> Aim: Please repeat all the records below, substituting "interface agent" for every "GUI agent" and changing nothing else.

Data on locating visible targets
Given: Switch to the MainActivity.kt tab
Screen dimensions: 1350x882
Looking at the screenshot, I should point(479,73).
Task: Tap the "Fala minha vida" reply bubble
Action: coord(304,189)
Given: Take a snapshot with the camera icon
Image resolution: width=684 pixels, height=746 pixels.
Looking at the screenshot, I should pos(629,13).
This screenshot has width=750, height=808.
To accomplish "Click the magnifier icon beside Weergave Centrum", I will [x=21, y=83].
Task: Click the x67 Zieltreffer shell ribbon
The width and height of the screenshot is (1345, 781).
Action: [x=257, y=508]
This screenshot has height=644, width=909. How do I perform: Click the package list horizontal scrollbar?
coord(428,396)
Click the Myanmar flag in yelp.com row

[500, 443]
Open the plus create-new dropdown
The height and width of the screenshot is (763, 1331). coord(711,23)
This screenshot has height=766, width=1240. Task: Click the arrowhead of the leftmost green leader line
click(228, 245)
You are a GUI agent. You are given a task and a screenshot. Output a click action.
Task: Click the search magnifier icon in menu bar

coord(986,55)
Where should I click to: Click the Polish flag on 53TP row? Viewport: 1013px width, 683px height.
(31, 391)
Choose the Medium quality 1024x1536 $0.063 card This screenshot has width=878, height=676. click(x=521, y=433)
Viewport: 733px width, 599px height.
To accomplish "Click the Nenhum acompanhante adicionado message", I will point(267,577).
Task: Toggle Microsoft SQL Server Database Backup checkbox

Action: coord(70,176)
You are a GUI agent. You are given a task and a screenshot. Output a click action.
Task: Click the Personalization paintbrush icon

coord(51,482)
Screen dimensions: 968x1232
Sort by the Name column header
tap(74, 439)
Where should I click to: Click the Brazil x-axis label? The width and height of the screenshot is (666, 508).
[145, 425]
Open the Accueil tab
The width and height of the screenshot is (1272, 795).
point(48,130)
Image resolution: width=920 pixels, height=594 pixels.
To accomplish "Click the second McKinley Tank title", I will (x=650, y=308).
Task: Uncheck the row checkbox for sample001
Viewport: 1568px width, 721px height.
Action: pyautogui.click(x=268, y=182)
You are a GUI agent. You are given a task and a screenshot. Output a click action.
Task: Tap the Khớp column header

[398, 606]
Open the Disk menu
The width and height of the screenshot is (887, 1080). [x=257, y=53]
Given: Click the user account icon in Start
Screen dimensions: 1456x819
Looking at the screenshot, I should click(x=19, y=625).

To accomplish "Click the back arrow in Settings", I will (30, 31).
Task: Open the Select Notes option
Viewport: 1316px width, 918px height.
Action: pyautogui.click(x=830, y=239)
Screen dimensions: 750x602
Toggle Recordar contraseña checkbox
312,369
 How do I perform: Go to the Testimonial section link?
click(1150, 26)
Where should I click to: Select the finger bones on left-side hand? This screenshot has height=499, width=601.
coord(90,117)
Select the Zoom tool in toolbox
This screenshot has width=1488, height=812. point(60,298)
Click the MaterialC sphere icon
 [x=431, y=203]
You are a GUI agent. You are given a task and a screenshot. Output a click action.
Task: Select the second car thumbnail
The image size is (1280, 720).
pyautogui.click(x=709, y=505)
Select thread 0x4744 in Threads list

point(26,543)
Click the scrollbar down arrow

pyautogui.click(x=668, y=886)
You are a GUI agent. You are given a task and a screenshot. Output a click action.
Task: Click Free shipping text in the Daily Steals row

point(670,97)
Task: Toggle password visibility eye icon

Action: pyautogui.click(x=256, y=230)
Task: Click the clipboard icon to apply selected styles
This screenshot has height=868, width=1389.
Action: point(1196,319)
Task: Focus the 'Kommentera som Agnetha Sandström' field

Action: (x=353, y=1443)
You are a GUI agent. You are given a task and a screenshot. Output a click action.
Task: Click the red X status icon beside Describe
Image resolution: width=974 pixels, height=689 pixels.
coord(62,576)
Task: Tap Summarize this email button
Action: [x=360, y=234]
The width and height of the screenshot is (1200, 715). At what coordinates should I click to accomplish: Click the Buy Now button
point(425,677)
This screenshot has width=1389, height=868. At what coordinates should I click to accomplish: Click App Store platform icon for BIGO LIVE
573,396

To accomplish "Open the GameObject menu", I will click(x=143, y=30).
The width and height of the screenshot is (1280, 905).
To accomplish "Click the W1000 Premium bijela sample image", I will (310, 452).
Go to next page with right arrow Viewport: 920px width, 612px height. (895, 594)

> Expected answer:
Given: Switch to the MainActivity.kt tab
Screen dimensions: 1350x882
Looking at the screenshot, I should point(479,73).
Task: Tap the "Fala minha vida" reply bubble
Action: coord(304,189)
Given: Take a snapshot with the camera icon
Image resolution: width=684 pixels, height=746 pixels.
Looking at the screenshot, I should pos(629,13).
This screenshot has width=750, height=808.
To accomplish "Click the magnifier icon beside Weergave Centrum", I will [x=21, y=83].
Task: Click the x67 Zieltreffer shell ribbon
The width and height of the screenshot is (1345, 781).
Action: [x=257, y=508]
This screenshot has height=644, width=909. How do I perform: Click the package list horizontal scrollbar?
coord(428,396)
Click the Myanmar flag in yelp.com row

[500, 443]
Open the plus create-new dropdown
The height and width of the screenshot is (763, 1331). coord(711,23)
This screenshot has height=766, width=1240. Task: Click the arrowhead of the leftmost green leader line
click(228, 245)
You are a interface agent. You are given a task and a screenshot. Output a click action.
Task: Click the search magnifier icon in menu bar

coord(986,55)
Where should I click to: Click the Polish flag on 53TP row? Viewport: 1013px width, 683px height.
(31, 391)
Choose the Medium quality 1024x1536 $0.063 card This screenshot has width=878, height=676. click(x=521, y=433)
Viewport: 733px width, 599px height.
To accomplish "Click the Nenhum acompanhante adicionado message", I will point(267,577).
Task: Toggle Microsoft SQL Server Database Backup checkbox

Action: coord(70,176)
You are a interface agent. You are given a task and a screenshot. Output a click action.
Task: Click the Personalization paintbrush icon

coord(51,482)
Screen dimensions: 968x1232
Sort by the Name column header
tap(74, 439)
Where should I click to: Click the Brazil x-axis label? The width and height of the screenshot is (666, 508).
[145, 425]
Open the Accueil tab
The width and height of the screenshot is (1272, 795).
point(48,130)
Image resolution: width=920 pixels, height=594 pixels.
To accomplish "Click the second McKinley Tank title", I will (x=650, y=308).
Task: Uncheck the row checkbox for sample001
Viewport: 1568px width, 721px height.
Action: pyautogui.click(x=268, y=182)
You are a interface agent. You are given a task and a screenshot. Output a click action.
Task: Tap the Khớp column header

[398, 606]
Open the Disk menu
The width and height of the screenshot is (887, 1080). [x=257, y=53]
Given: Click the user account icon in Start
Screen dimensions: 1456x819
Looking at the screenshot, I should click(x=19, y=625).

To accomplish "Click the back arrow in Settings", I will (30, 31).
Task: Open the Select Notes option
Viewport: 1316px width, 918px height.
Action: pyautogui.click(x=830, y=239)
Screen dimensions: 750x602
Toggle Recordar contraseña checkbox
312,369
 How do I perform: Go to the Testimonial section link?
click(1150, 26)
Where should I click to: Select the finger bones on left-side hand? This screenshot has height=499, width=601.
coord(90,117)
Select the Zoom tool in toolbox
This screenshot has width=1488, height=812. point(60,298)
Click the MaterialC sphere icon
 [x=431, y=203]
You are a interface agent. You are given a task and a screenshot. Output a click action.
Task: Select the second car thumbnail
The image size is (1280, 720).
pyautogui.click(x=709, y=505)
Select thread 0x4744 in Threads list

point(26,543)
Click the scrollbar down arrow

pyautogui.click(x=668, y=886)
You are a interface agent. You are given a task and a screenshot. Output a click action.
Task: Click Free shipping text in the Daily Steals row

point(670,97)
Task: Toggle password visibility eye icon

Action: pyautogui.click(x=256, y=230)
Task: Click the clipboard icon to apply selected styles
This screenshot has height=868, width=1389.
Action: point(1196,319)
Task: Focus the 'Kommentera som Agnetha Sandström' field

Action: (x=353, y=1443)
You are a interface agent. You are given a task and a screenshot. Output a click action.
Task: Click the red X status icon beside Describe
Image resolution: width=974 pixels, height=689 pixels.
coord(62,576)
Task: Tap Summarize this email button
Action: [x=360, y=234]
The width and height of the screenshot is (1200, 715). At what coordinates should I click to accomplish: Click the Buy Now button
point(425,677)
This screenshot has width=1389, height=868. At what coordinates should I click to accomplish: Click App Store platform icon for BIGO LIVE
573,396

To accomplish "Open the GameObject menu", I will click(x=143, y=30).
The width and height of the screenshot is (1280, 905).
To accomplish "Click the W1000 Premium bijela sample image", I will (310, 452).
Go to next page with right arrow Viewport: 920px width, 612px height. (895, 594)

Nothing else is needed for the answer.